- Release poster
- Directed by: Glynis Whiting
- Written by: Amanda McConnell
- Produced by: Graydon McRae, Jerry Krepakevich
- Starring: Leilani Muir Thomas Peacocke Judy Mahby Gord Marriott Stephen Jay Gould Peter Lougheed
- Cinematography: Kenneth Hewlett
- Edited by: Wayne Anderson
- Music by: Jan Randall
- Distributed by: National Film Board of Canada
- Release date: 1996;
- Running time: 47 minutes
- Country: Canada
- Language: English

= The Sterilization of Leilani Muir =

The Sterilization of Leilani Muir is a 1996 documentary directed by Glynis Whiting about the life and times of Leilani Muir, the first person to file a lawsuit against the Alberta provincial government for wrongful sterilization under the Sexual Sterilization Act of Alberta.

==Synopsis==
The film runs through the life of Leilani Muir, starting with her early life as a child, her life at the Provincial Training School (Michener Centre) in Red Deer, Alberta, her experience of the sterilization itself, and her lawsuit that ensued years later. Along the way in the film, professors, legal scholars, and other people of interest are interviewed and offer their knowledge of specific eugenic topics. Also, brief explanations of the theory of eugenics, IQ tests and their relation to eugenics, and a history of eugenics in Alberta and Germany are provided.

Leilani Muir was born July 15, 1944, in Calgary, Alberta and grew up on a farm. She experienced a rough childhood as her mother often beat her and didn't provide her with regular meals. As a result, Leilani often went hungry and began to steal classmates' lunches at school. The teachers were quick to notice this and would often bring lunches for her. Teachers also began to question Leilani's parents but in order to avoid answering these questions, her family would move away. Many neighbours did not even know Leilani existed as she was often locked away on the farm, hidden for no one to see.

Just before Leilani's 11th birthday, July 12, 1955, Leilani was taken to the Provincial Training School for Mental Defectives (also called the Michener Center) located in Red Deer, Alberta. Leilani, not knowing at the time why she was placed in the centre, believed that she had been taken to an orphanage since her mother had told her that she had never wanted a girl. During the next couple of years, Leilani played with the other girls, received a clean bed and clean clothes, was fed three meals a day, went to school and "kicked butt if she felt like it."

During her time at the Michener Center, Leilani was given a single IQ test in which she scored a 64. She was termed a moron and brought up before the Alberta Eugenics Board. They had asked her questions such as "At what age does a baby begin to walk and talk?" for roughly five minutes. Leilani had known the answer to this question as she had had a younger brother growing up.
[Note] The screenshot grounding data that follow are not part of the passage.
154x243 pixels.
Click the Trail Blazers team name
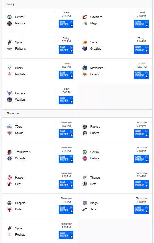pyautogui.click(x=23, y=152)

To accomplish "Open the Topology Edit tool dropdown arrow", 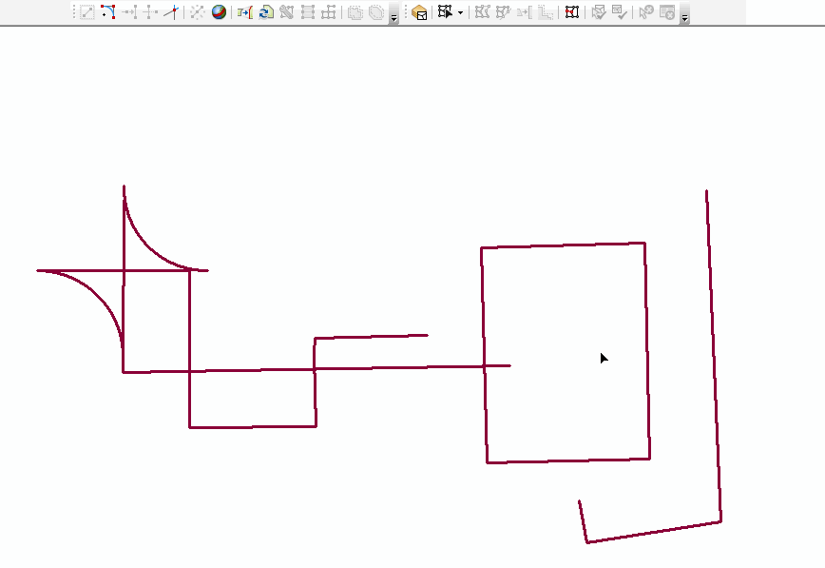I will (x=459, y=12).
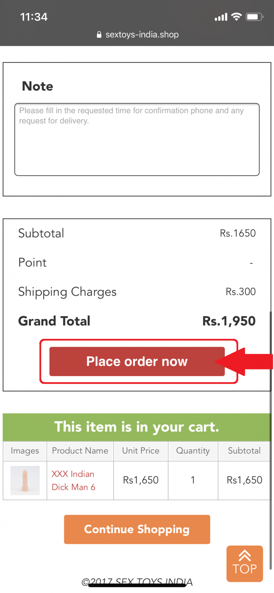The image size is (274, 593).
Task: Tap the home indicator bar at the bottom
Action: tap(137, 585)
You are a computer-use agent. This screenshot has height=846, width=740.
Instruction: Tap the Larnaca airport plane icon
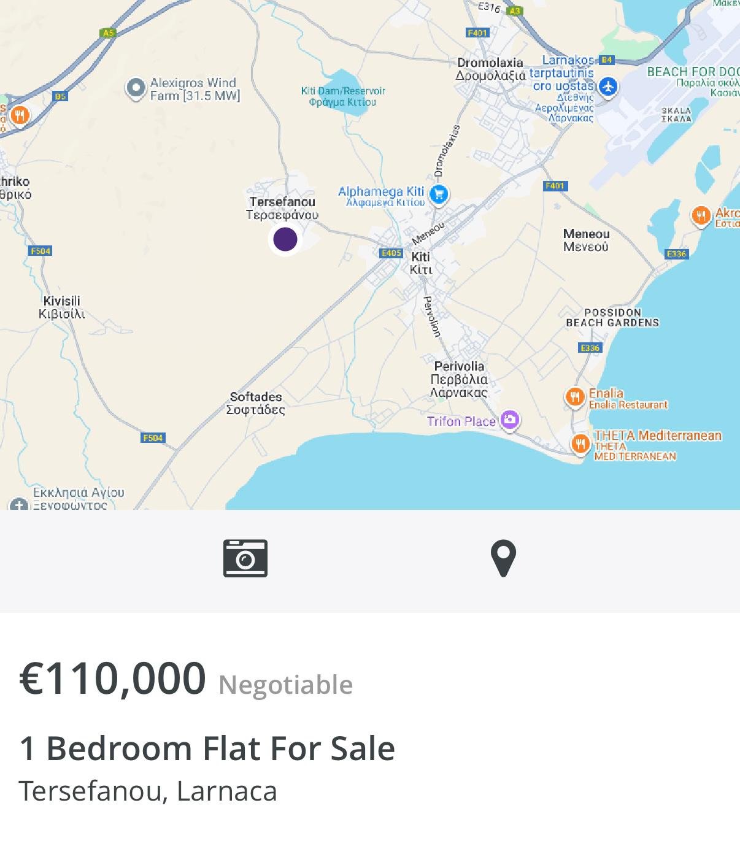[x=608, y=87]
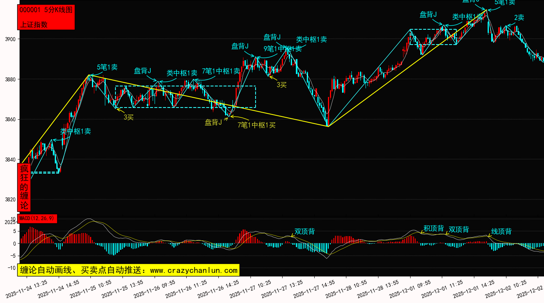Select the 3820 price axis label
This screenshot has height=303, width=544.
[10, 199]
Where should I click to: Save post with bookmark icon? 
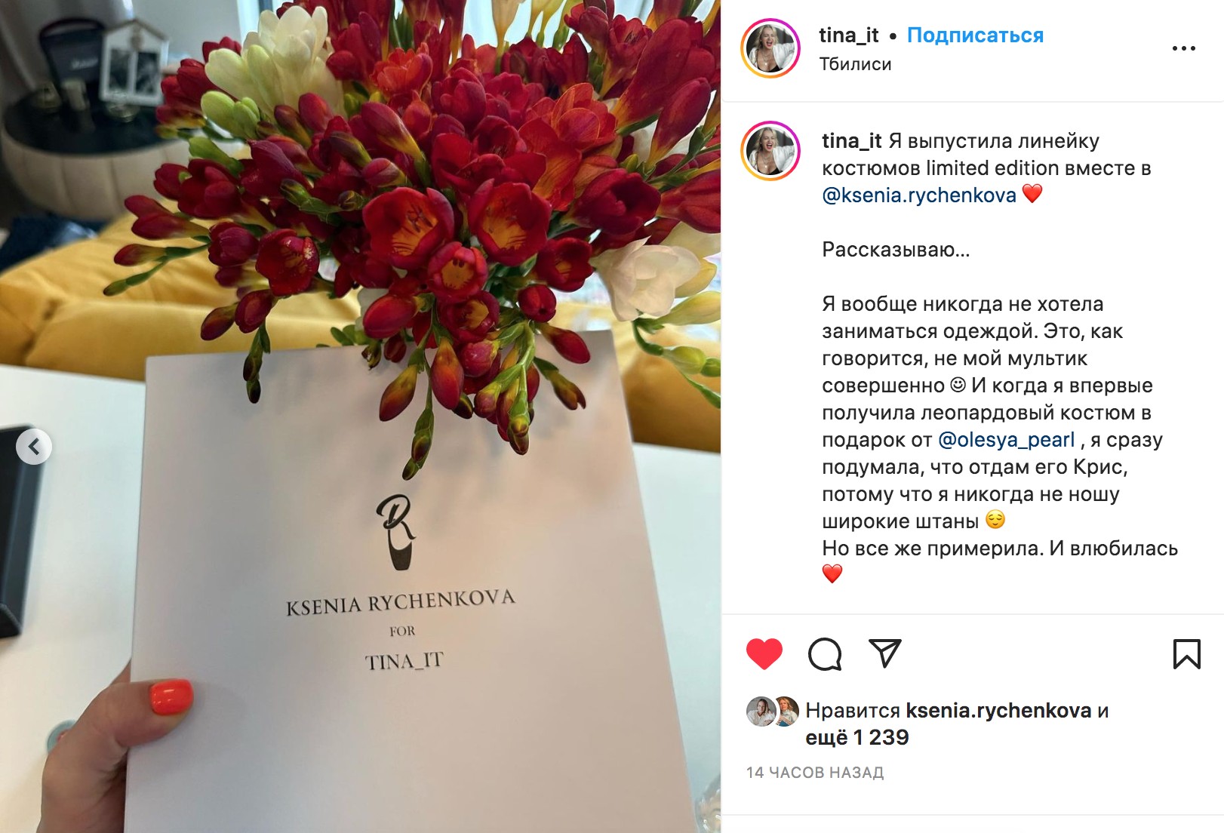1186,654
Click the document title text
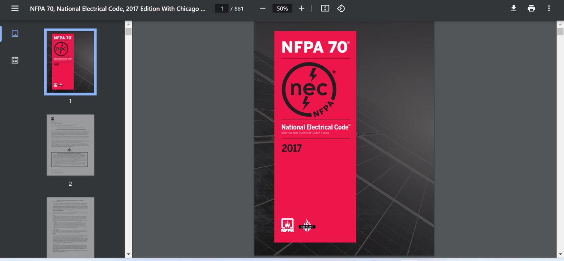This screenshot has height=261, width=564. point(117,8)

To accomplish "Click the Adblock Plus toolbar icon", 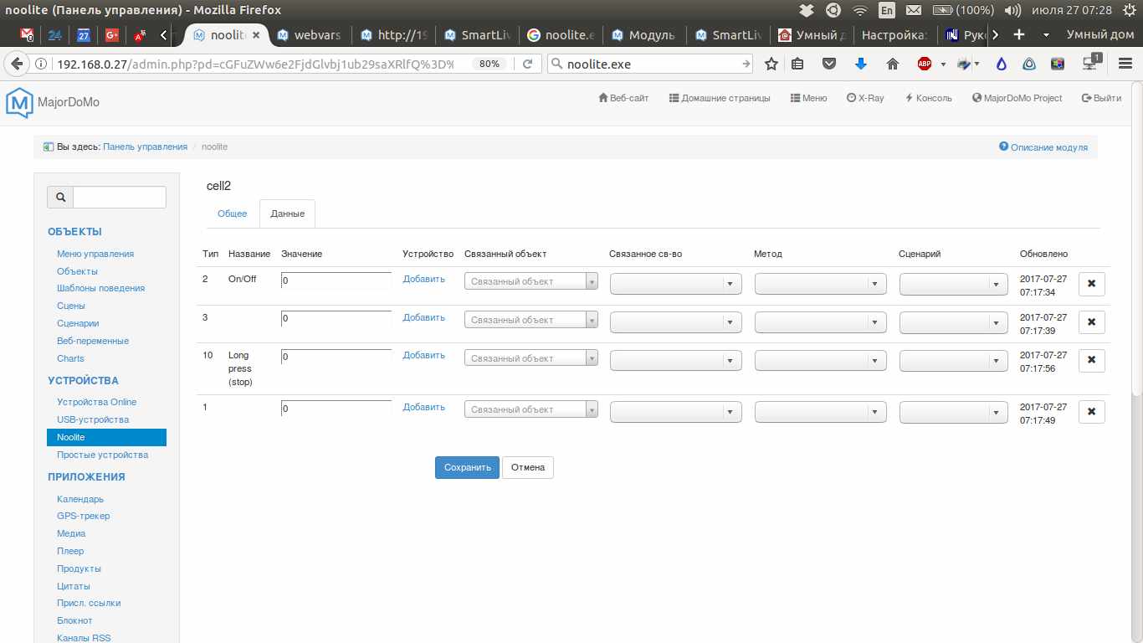I will pos(924,64).
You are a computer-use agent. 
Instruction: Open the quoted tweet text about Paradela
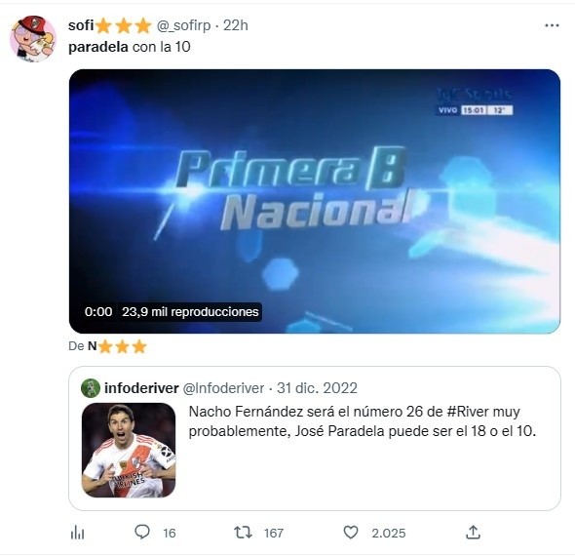click(x=363, y=421)
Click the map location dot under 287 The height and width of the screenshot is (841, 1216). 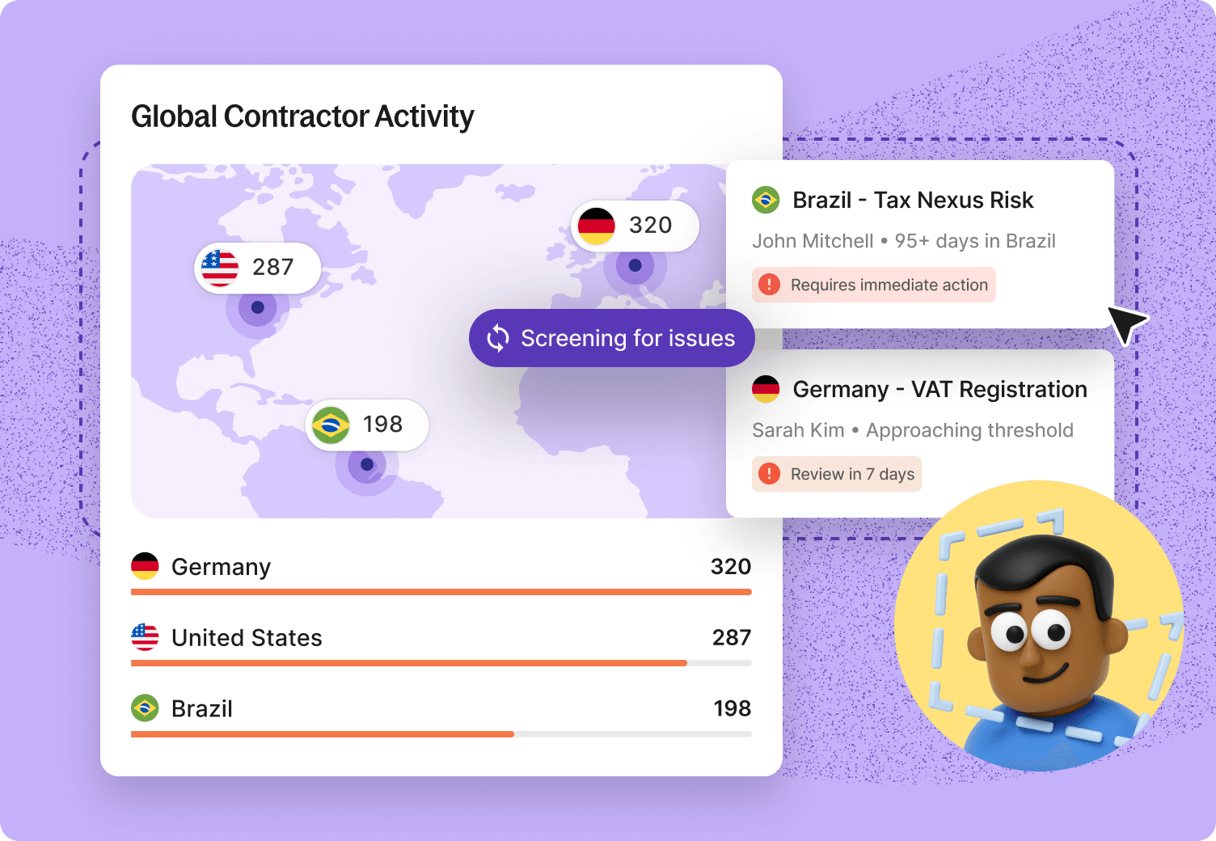[257, 307]
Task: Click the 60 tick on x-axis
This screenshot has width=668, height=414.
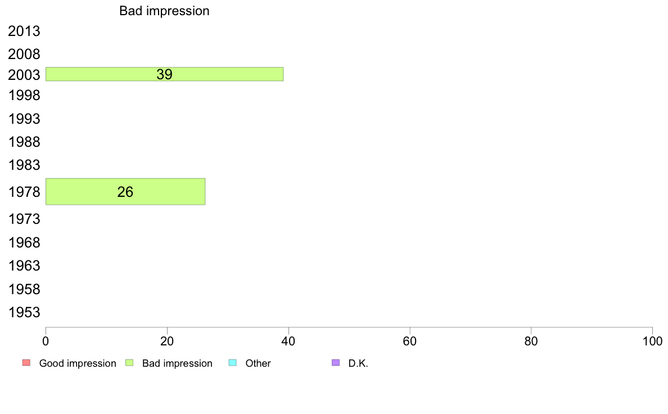Action: click(410, 341)
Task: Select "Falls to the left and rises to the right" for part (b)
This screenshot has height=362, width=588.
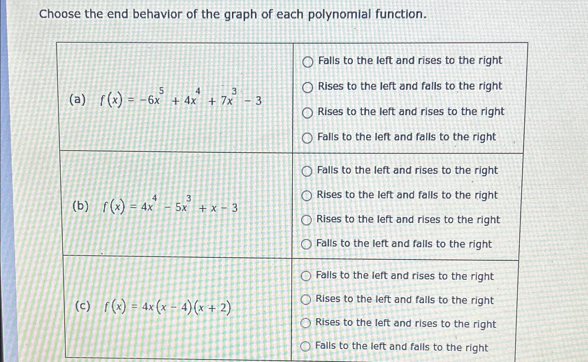Action: click(307, 171)
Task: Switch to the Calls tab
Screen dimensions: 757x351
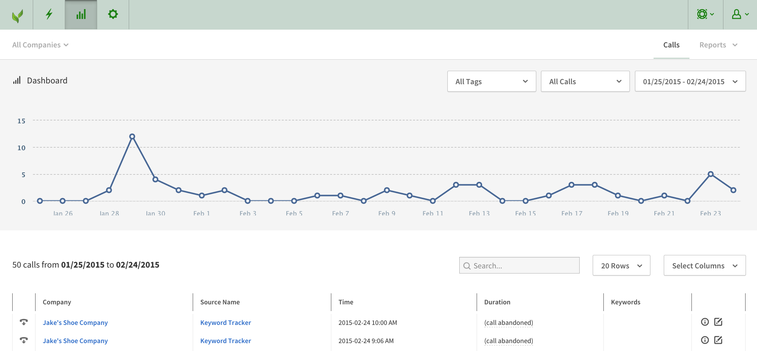Action: (x=671, y=45)
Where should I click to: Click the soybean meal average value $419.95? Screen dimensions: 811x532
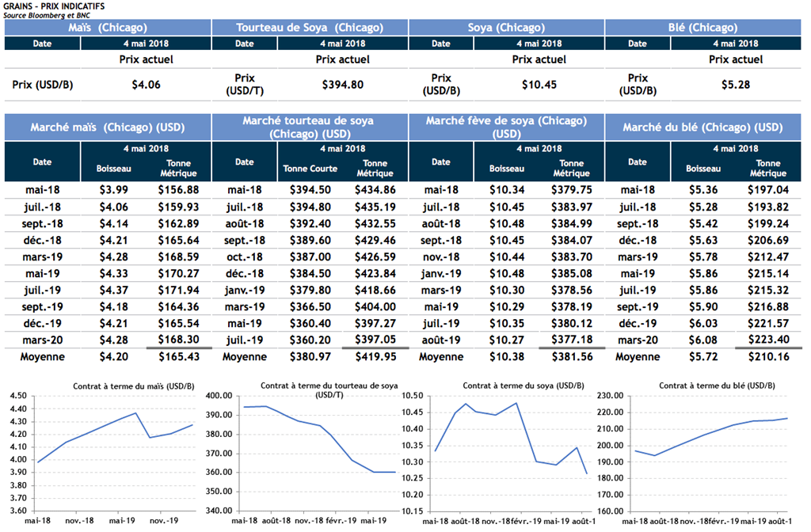click(x=375, y=357)
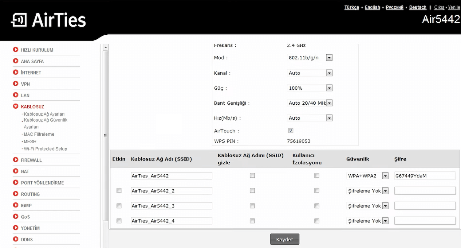Click the arrow icon beside HIZLI KURULUM

(16, 50)
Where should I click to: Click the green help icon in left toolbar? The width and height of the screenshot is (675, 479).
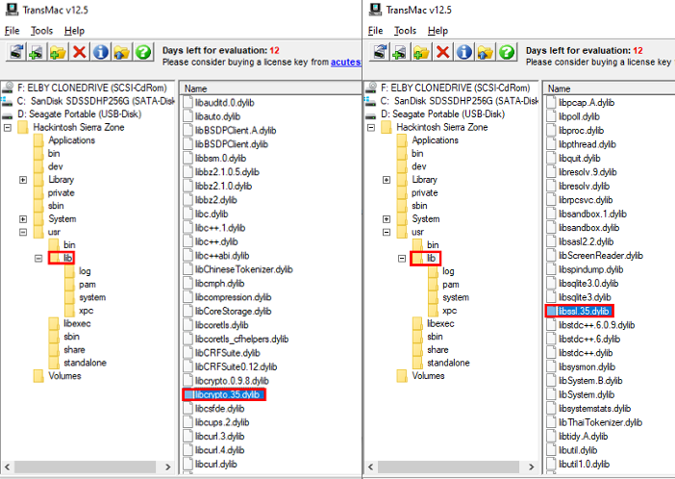143,53
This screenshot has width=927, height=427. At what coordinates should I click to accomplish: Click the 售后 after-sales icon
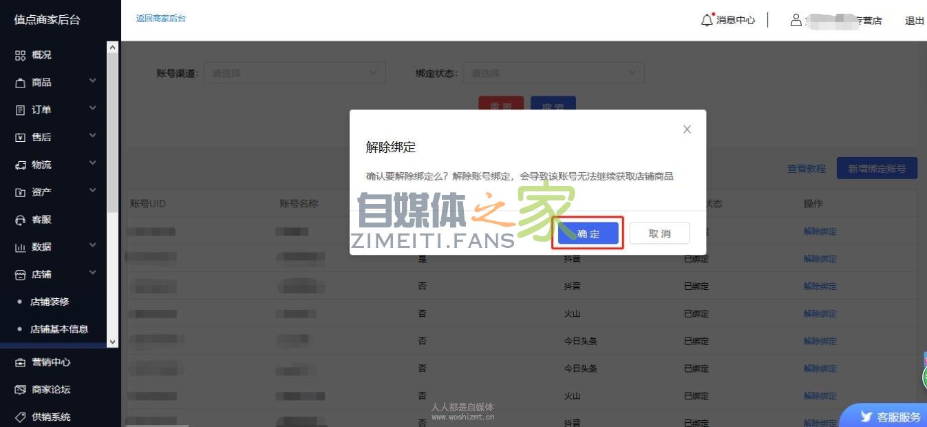coord(20,137)
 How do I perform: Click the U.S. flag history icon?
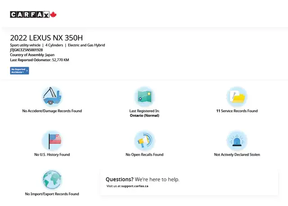pos(52,140)
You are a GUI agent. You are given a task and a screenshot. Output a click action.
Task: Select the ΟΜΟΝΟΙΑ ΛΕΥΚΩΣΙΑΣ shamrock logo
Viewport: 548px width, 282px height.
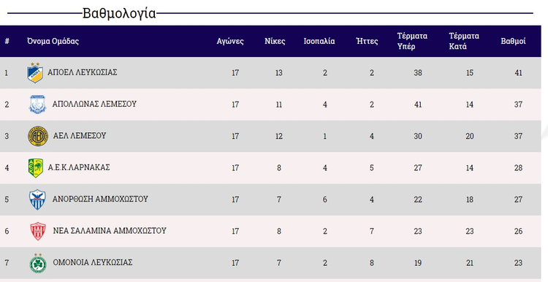click(38, 263)
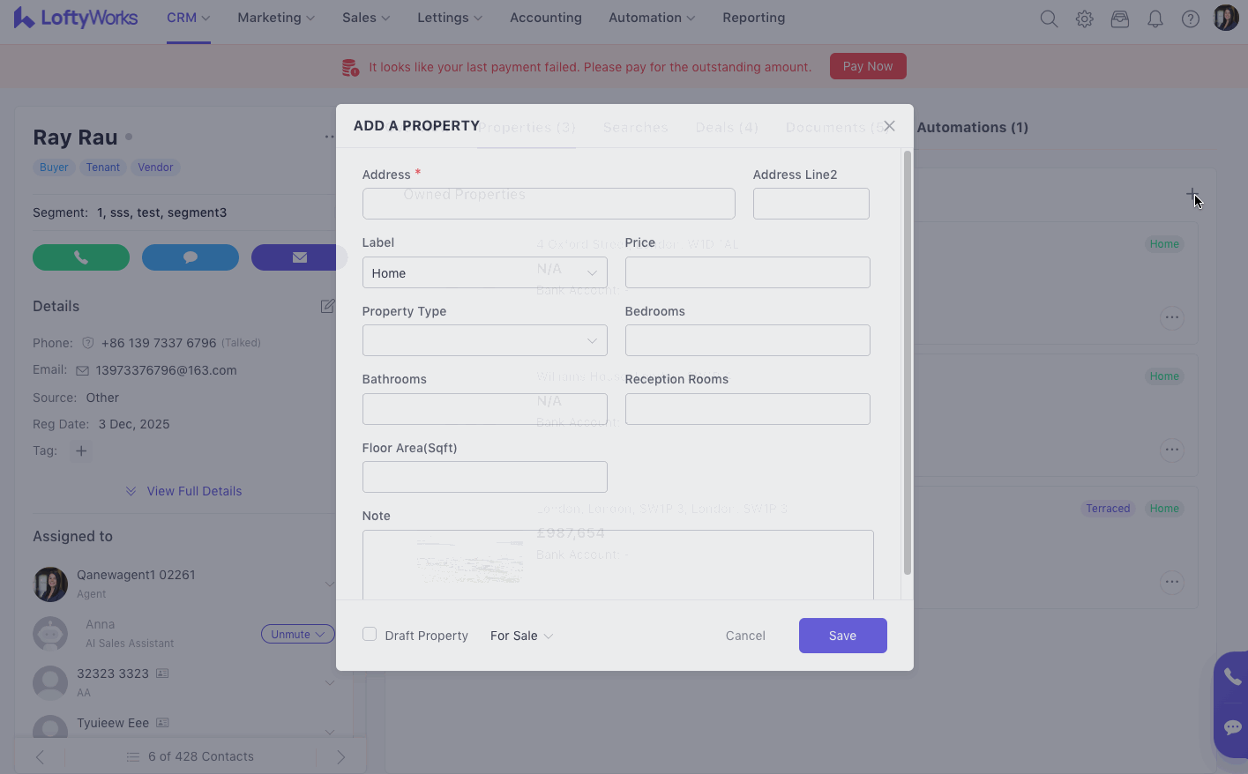Open the notifications bell
The width and height of the screenshot is (1248, 774).
[x=1155, y=19]
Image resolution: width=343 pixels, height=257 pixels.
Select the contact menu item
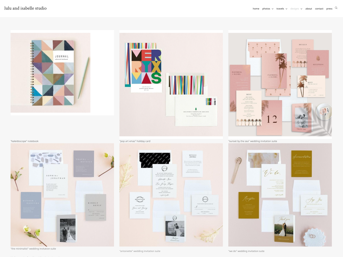tap(319, 9)
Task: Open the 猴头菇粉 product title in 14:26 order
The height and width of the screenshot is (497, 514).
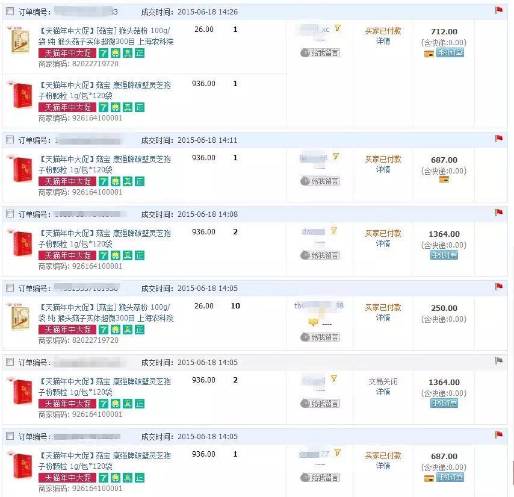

However, she still was deemed a danger of transmitting mental defects to progeny and incapable of intelligent parenthood. In 1957, at the age of 14 years, Leilani was told that she was undergoing surgery to have her appendix removed. The surgeons and staff did not mention that she was being sterilized by having her fallopian tubes removed.

In 1965, at the age of 21, Leilani left the Michener Centre and began to support herself. She got married at the age of 24 and wanted to have a family. After going to the doctor, it was revealed that Leilani had been sterilized and could no longer have children. She married again, not having told her husband of her past, and when an adoption fell through, quickly became depressed.

On June 12, 1995, with the Honorable Madame Joanne B. Viet presiding, Leilani, sued the Alberta Government for wrongful sterilization and damages, with her lawyers Jon Faulds and Sandra Anderson. On January 25, 1996, Viet ruled in favour of Muir and awarded her $750,000 CAD in damages. Leilani wishes her story to be made known so that what happened to her and many others may never happen in Canada again.

==People and interviewees==

- Leilani Muir: herself
- Professor Stephen Jay Gould (Harvard University): interviewee
- Professor Dick Sobsey (University of Alberta): interviewee
- James Wallace, Jr. (Smithsonian Institution): interviewee
- Professor Alexander J. Tymchuk (University of California, Los Angeles): interviewee
- Professor Timothy J. Christian (Dean, University of Alberta Law Centre): interviewee
- David Thomas King (fmr. member of Legislative Assembly in Alberta): interviewee
- Margaret Thompson, Ph.D (fmr. member of the Alberta Eugenics Board): interviewee
- Jon Faulds: Leilani's lawyer
- Sandra Anderson: Leilani's lawyer

==Production==

The Sterilization of Leilani Muir was produced by Graydon McCrea under the National Film Board of Canada in Edmonton, Alberta, in 1996.

==Reception==

- The Sociology Video Project (York University, Toronto) rates this film at 3.1 / 4.

==Awards==
- Certificate of Excellence, HESCA Film Festival, Lake Tahoe, Nevada, USA, May 22, 1997.
- Certificate of Merit, Western Psychological Association (WPA) Film Festival, Seattle, Washington, USA, April 24–27, 1997.
- Nominated for a Banff Rockie Award, 1996.